Switching Time?

Published 16 March 2012

Banking customers can at times exhibit behaviour that is counterintuitive.

An unhappy customer may choose to stay with a bank despite a sense of poor service and low levels of satisfaction, meanwhile, a seemingly happy customer may choose to jump ship to a competing institution despite exhibiting a strong sense of satisfaction.

New UK research found this to be the case as one in two (52%) consumers with a relatively high level of trust in their provider, are still considering switching to another provider.

The findings stem from more than 14,000 UK banking customers in an annual CoreData Research UK/Moneywise study of customer service among Britain’s financial services companies.

Another conclusion that has come to light is that individuals can no longer be persuaded by a friend’s recommendation and instead a more substantial offer from another provider is the more likely driver to making them switch.
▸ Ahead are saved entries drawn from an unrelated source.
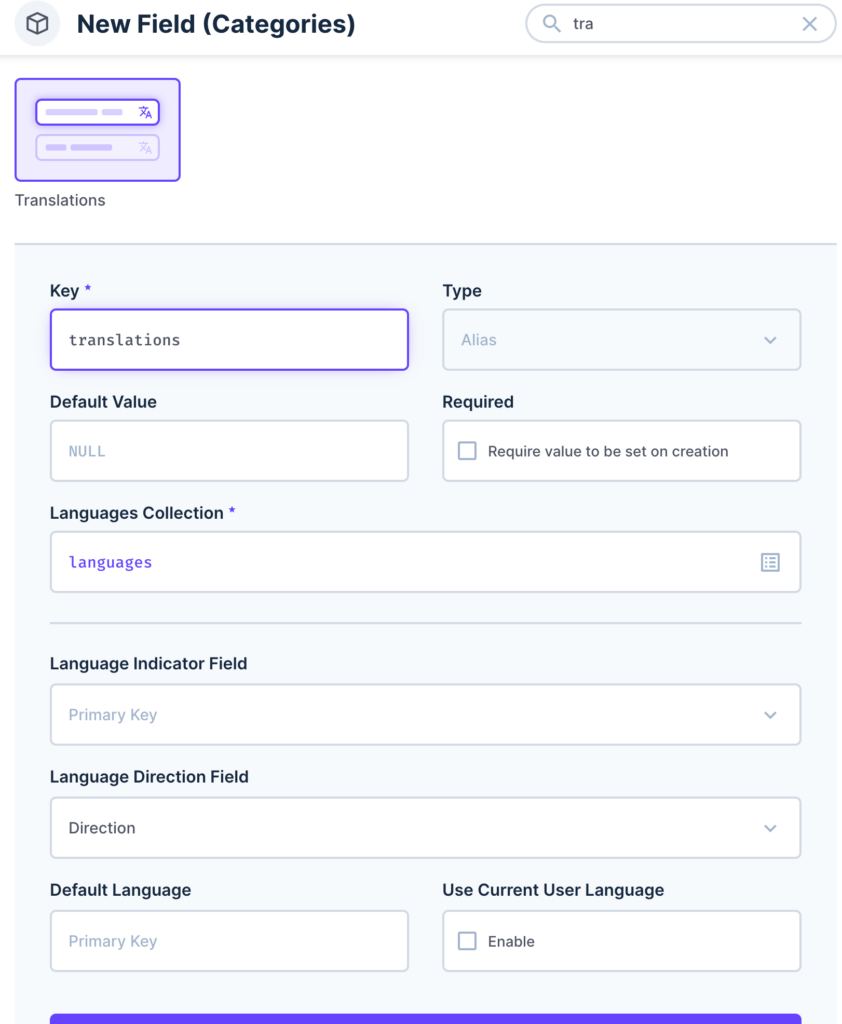This screenshot has width=842, height=1024.
Task: Click the Default Language input field
Action: click(229, 941)
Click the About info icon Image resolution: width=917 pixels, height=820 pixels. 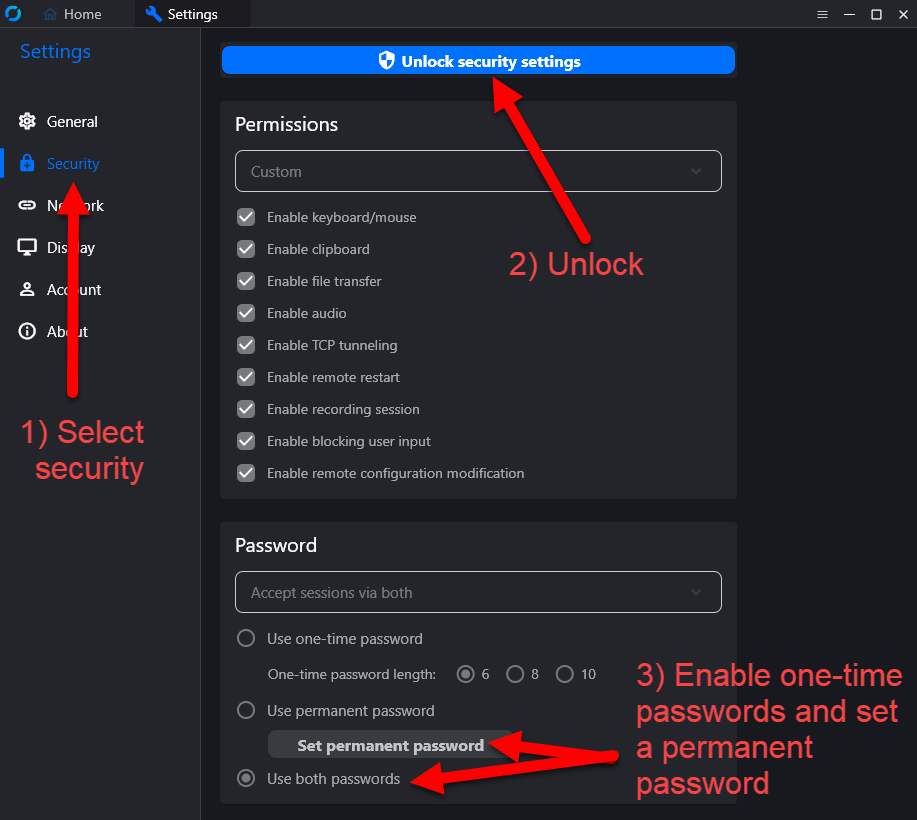pos(27,332)
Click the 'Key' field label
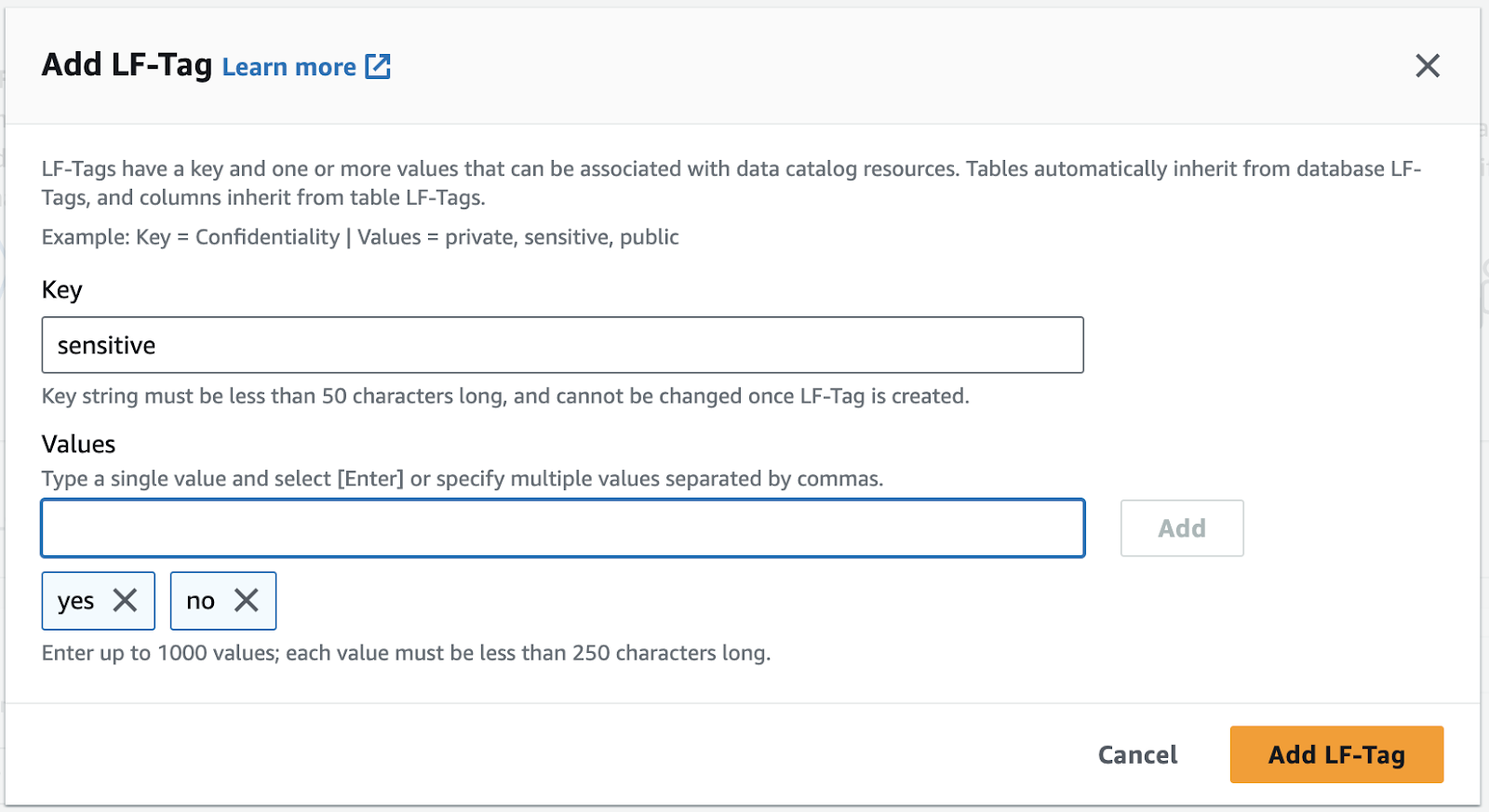Screen dimensions: 1489x812 pyautogui.click(x=62, y=290)
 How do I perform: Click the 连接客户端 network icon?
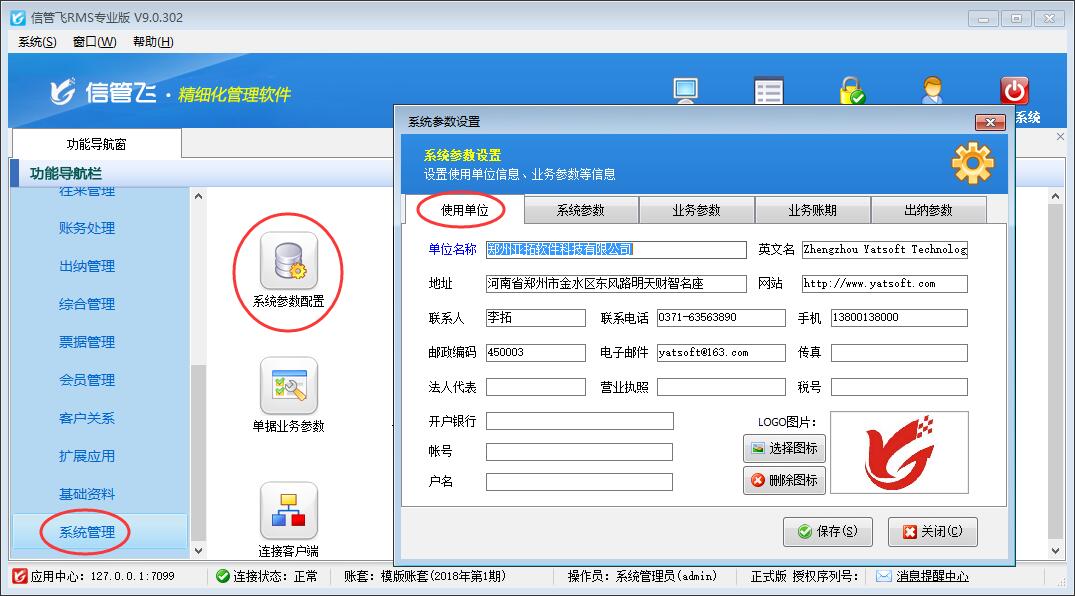[288, 511]
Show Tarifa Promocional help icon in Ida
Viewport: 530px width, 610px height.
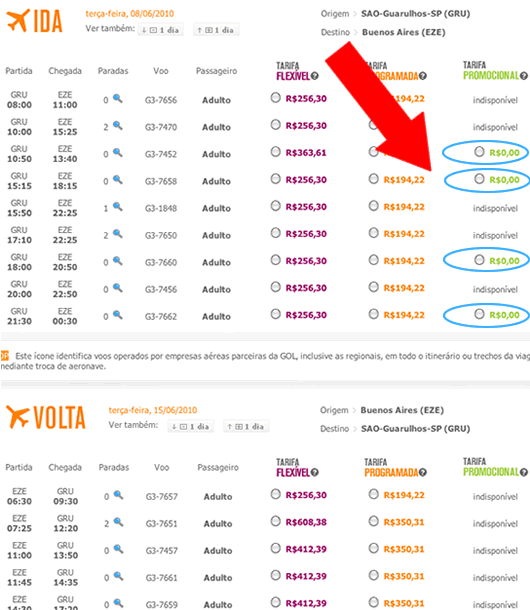524,75
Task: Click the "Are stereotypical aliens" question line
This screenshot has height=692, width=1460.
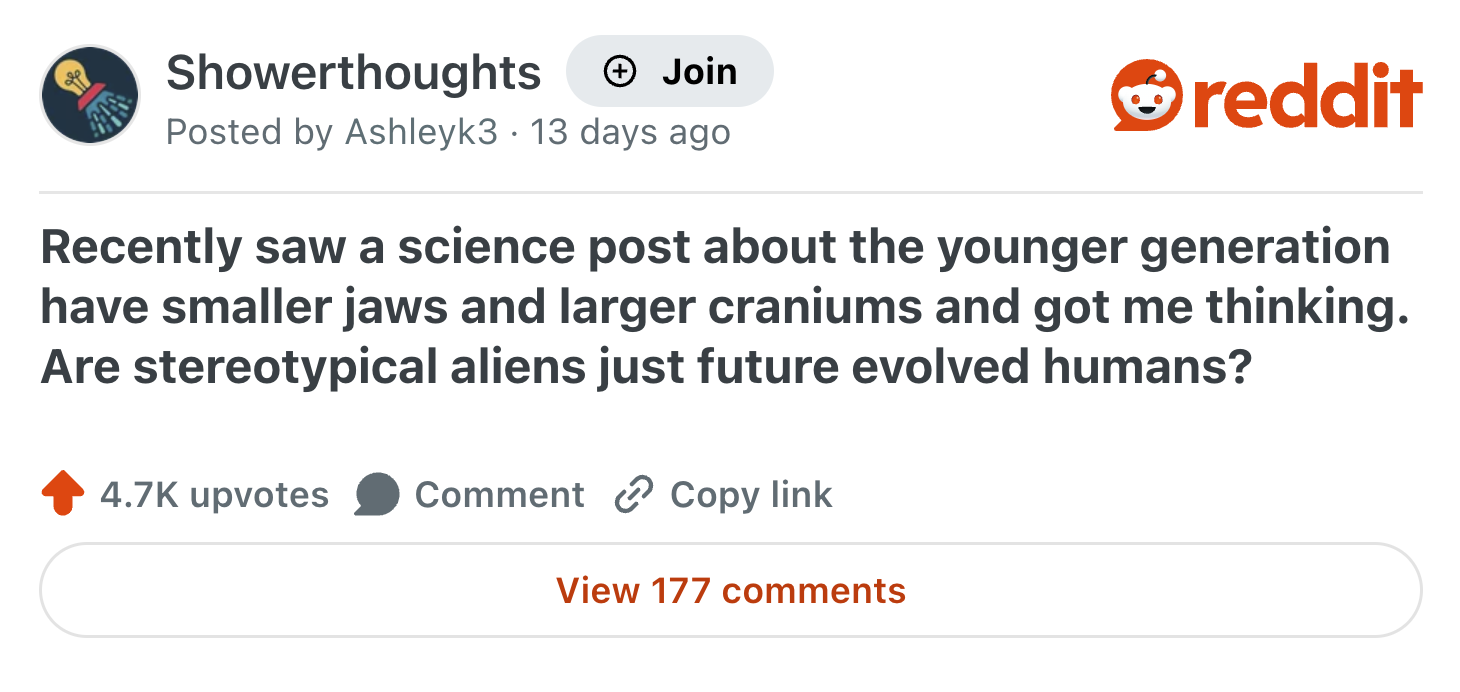Action: 645,368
Regardless of the switching tendencies among some consumers, it’s interesting that many often don’t switch even despite repeated poor service.

Consumer inertia has been an issue within the UK financial services industry for some time now, and the recent credit crisis seems to have merely added to this stagnant environment.

Low consumer trust in the banking system one assumes would manifest in pushing individuals to evaluate their current service providers and if need be, switch.

Yet only around a tenth (13%) of current account holders is considering switching to another provider.

Whatever the reason to stay with one’s current provider, be it apathy, disillusionment or even low satisfaction, it is clear there is a limited willingness for most people to switch.

The economic theory relies on the assumption that people vote with their feet – Charles Tiebout was the main advocator of this theory through the Tiebout model. He talked of individuals moving – in this case switching providers – in search of maximum utility.

The Independent Banking Commission has been issuing directives for the retail banking market to make it easier for consumers to switch.

A finding from this study, that only a third (33%) of consumers would switch as a result of continued bad customer service, suggests the problem does not necessarily rest with the providers but also with consumers too.